Анастасия Георгиевна усомнилась в этом заявлении: оно представилось ей подозрительно самоуверенным, а сам обещатель — крайне подозрительной личностью. Тогда тот, показавшись ей ещё более крайне подозрительным, ещё более самоуверенно заявил:

— Позвольте, я для демонстрации своих выдающихся способностей усыплю вас. Кем бы вы хотели стать во сне?

— Конечно, Джульетточкой, — ответила Анастасия Георгиевна, — но доброй, послушной, отзывчивой.

Собачий гипнотизёр по фамилии Шпунт мгновенно усыпил старушку, но, сколько ни пытался, чтобы она во сне хотя бы немножко потявкала, ничего из этого не получалось. Тогда он попробовал разбудить её, но тут она как раз стала изредка потявкивать, но никак не просыпалась.

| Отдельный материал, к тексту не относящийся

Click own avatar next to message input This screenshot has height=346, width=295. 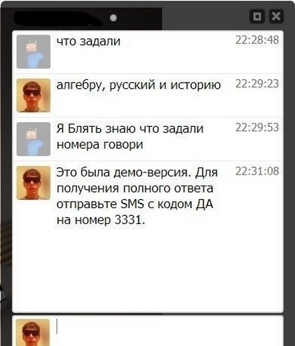pyautogui.click(x=33, y=332)
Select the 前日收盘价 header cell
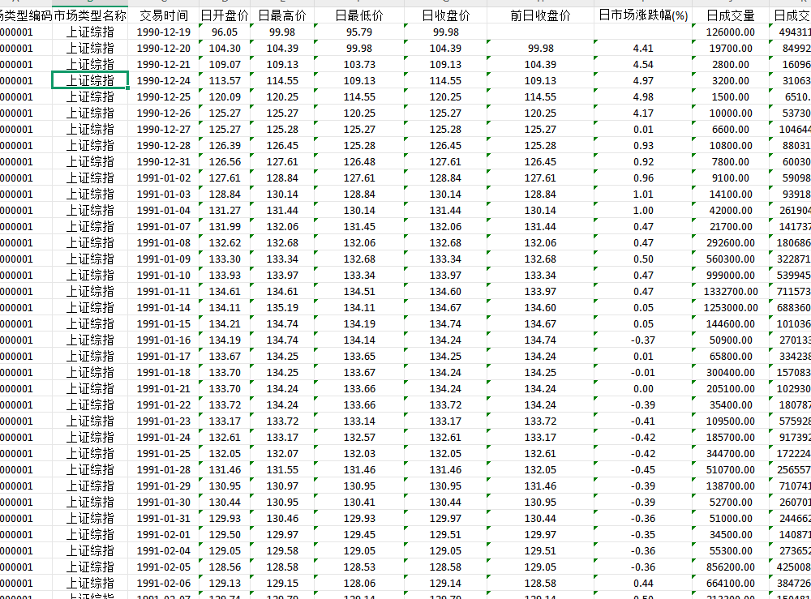 tap(540, 15)

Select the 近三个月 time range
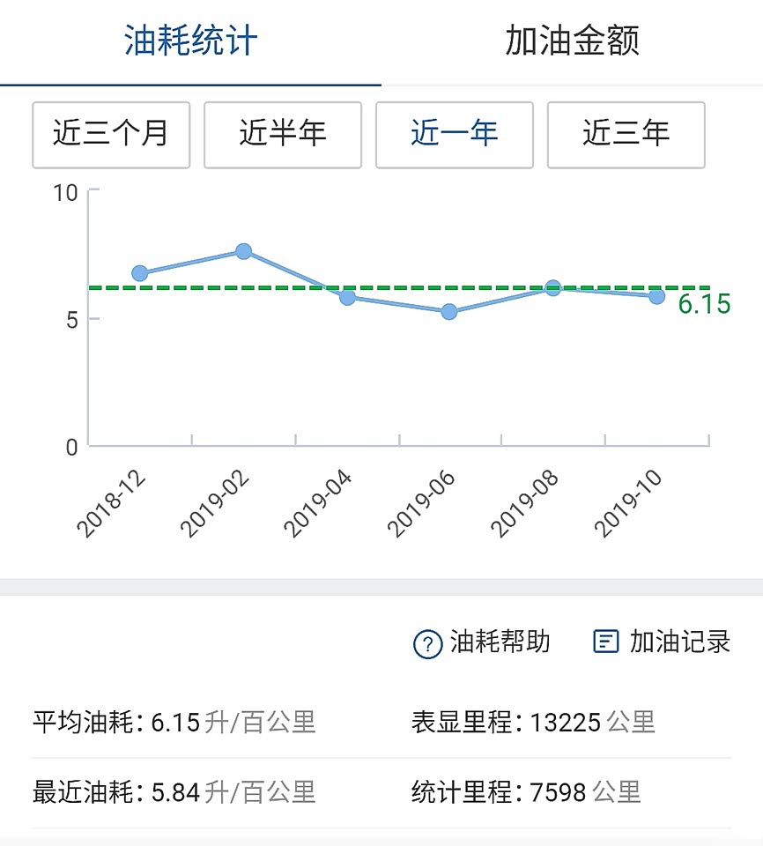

Обескураженный и предельно растерявшийся собачий гипнотизёр по фамилии Шпунт уже мечтал только об одном: узнать у старушки адрес или номер телефона, чтобы отправить её домой, но Анастасия Георгиевна продолжала крепко-крепко-крепко спать и даже уже не тявкала, а громко и сладко посыпывала, изредка радостно похрапывая.

И так как всё это будет продолжаться ещё довольно длительное время, мы с вами, уважаемые читатели, отправимся в лабораторию Гордея Васильевича, где он со своим старым другом Илларионом Венедиктовичем горестно обсуждал глупую и общественно опасную затею своего внука Робика, он же бывший Робка-Пробка, а ныне шефчик Робертина, организатор банды малолетних обормотов.